22C:116, Lecture Notes, Lecture 11, Fall 2001

Douglas W. Jones
University of Iowa Department of Computer Science

  1. Locality!

    In all cases, virtual memory rests on the fundamental empirical observation that most programs exhibit locality.

    The locality principle is that those pages that have been recently referenced are likely to be referenced again (temporal locality), and that, when new pages are referenced, they are likely to be near recently referenced pages (spatial locality).

    As a consequence, we can talk about the working set of a process, the set of pages it is currently using. When a process comes into execution, there will typically be a sequence of page faults as its working set is brought into memory, and then the system will settle down, with only an occasional page fault as the process changes its working set to work on new areas of memory.

    When the number of available page frames is insufficient to hold the number of pages in the working sets the processes currently running on a system, the system typically runs very slowly, with a large fraction of all memory accesses causing page faults; with each page fault, some page that will be needed in the near future is swapped to disk, guaranteeing that there will be yet another page fault in the near future. A system with this behavior is said to be thrashing.

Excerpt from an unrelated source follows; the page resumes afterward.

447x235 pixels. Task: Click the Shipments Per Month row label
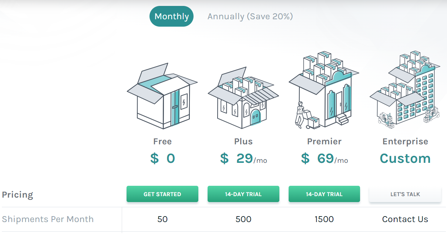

    The application or mix of applications determines the working set size. For any particular application, a graph of page-faults per second versus number of page frames made available to that application will tend to look like the following:

           |
           |______    Working set size
           |      --_ |
     page  |         -|
    faults |          _
     per   |Thrashing   CPU bound
    second |    or    |-
           |I/O bound | _ 
           |          |  -__
           |          W     -------
         --+------------------------
           |  page frames available
    
    In this graph, the number of page frames in the working set is empirically determined by the location of the transition from normal CPU bound operation to the thrashing state.

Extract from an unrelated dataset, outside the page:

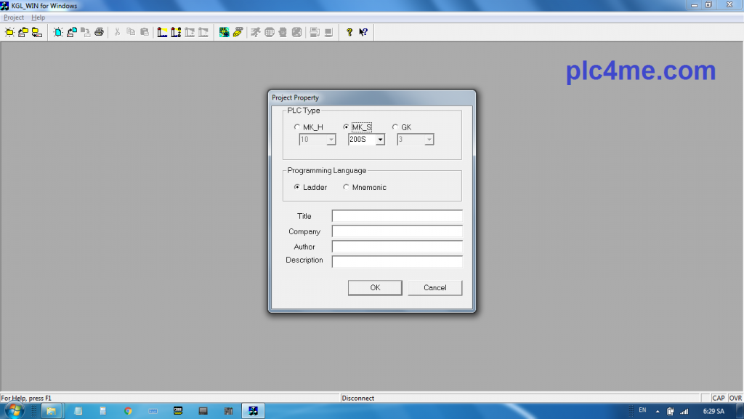This screenshot has height=419, width=744.
Task: Open the Help menu
Action: tap(38, 17)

    Some application exhibit a sharp thrashing transition -- these are programs with high locality and a well defined working set. Others exhibit a gentle transition to thrashing -- these are programs with poor locality and an ill defined working set.

  2. Page Replacement Policies

    What we want in a demand-paged virtual memory implementation is a system that keeps the working set in fast main memory while moving pages that are not in the working set back to slow disk. Thus, the policy governing the selection of what page to remove from main memory when there is a page fault determines, to a tremendous extent, the performance of a virtual memory system. The following policies will be discussed here:

  3. Page Tables and Frame Tables

    Note that many implementations of paged virtual memory rely on two distinct data structures, the page table and the frame table. Typically, only one of these is known to hardware, while the other is entirely the creation of system software. There are even some memory management units that have no complete knowledge of either table, but only store, in hardware, a cache of recently used page table entries, where this cache is managed by software.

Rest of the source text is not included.